##### Available data #####
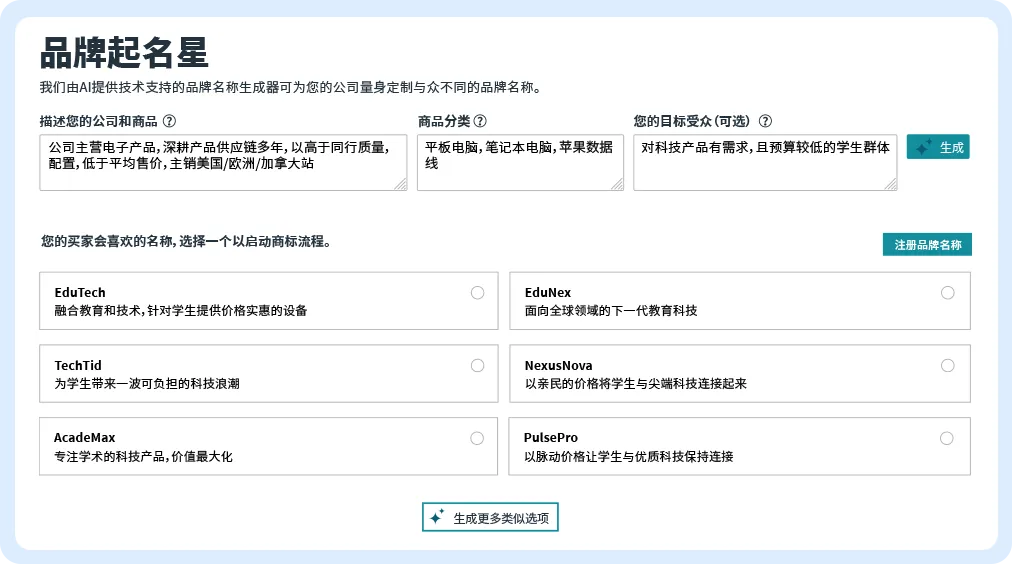The width and height of the screenshot is (1012, 564).
Task: Click resize handle of target audience box
Action: [x=890, y=184]
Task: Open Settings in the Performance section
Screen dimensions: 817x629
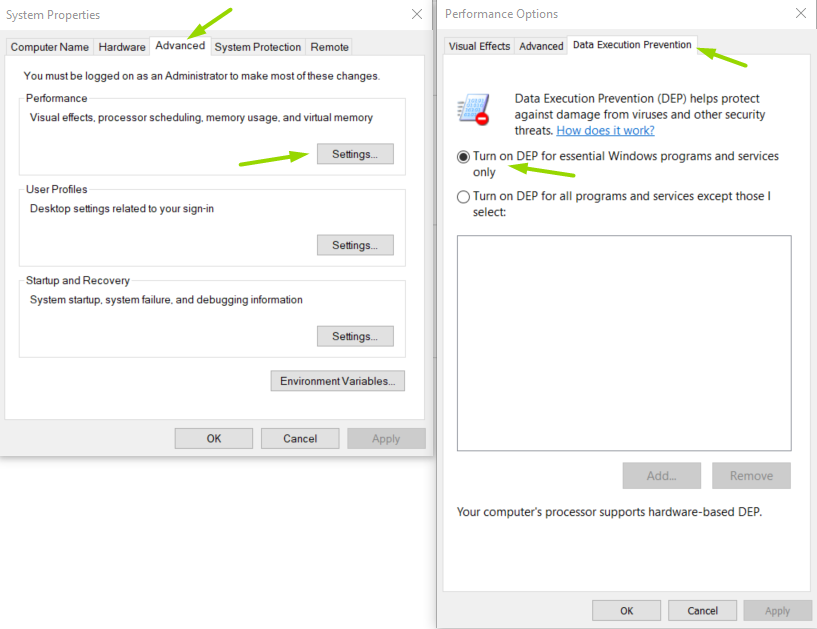Action: [x=355, y=154]
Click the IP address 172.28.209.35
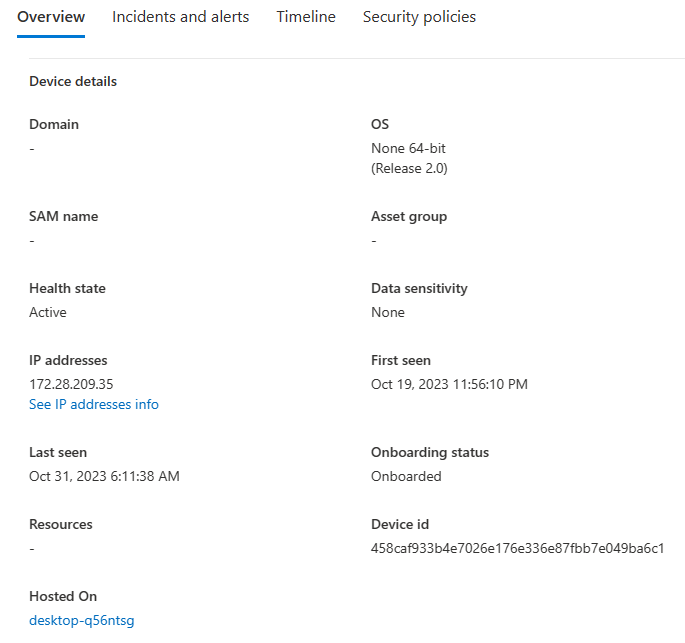Image resolution: width=685 pixels, height=643 pixels. click(71, 384)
#####
What is being asked
Output the line containing "Screen dimensions: 817x629" along with every line after it to the end of the material, exactly as written, but without pictures.

Response area
Screen dimensions: 817x629
Action: [x=355, y=154]
Click the IP address 172.28.209.35
Image resolution: width=685 pixels, height=643 pixels. click(71, 384)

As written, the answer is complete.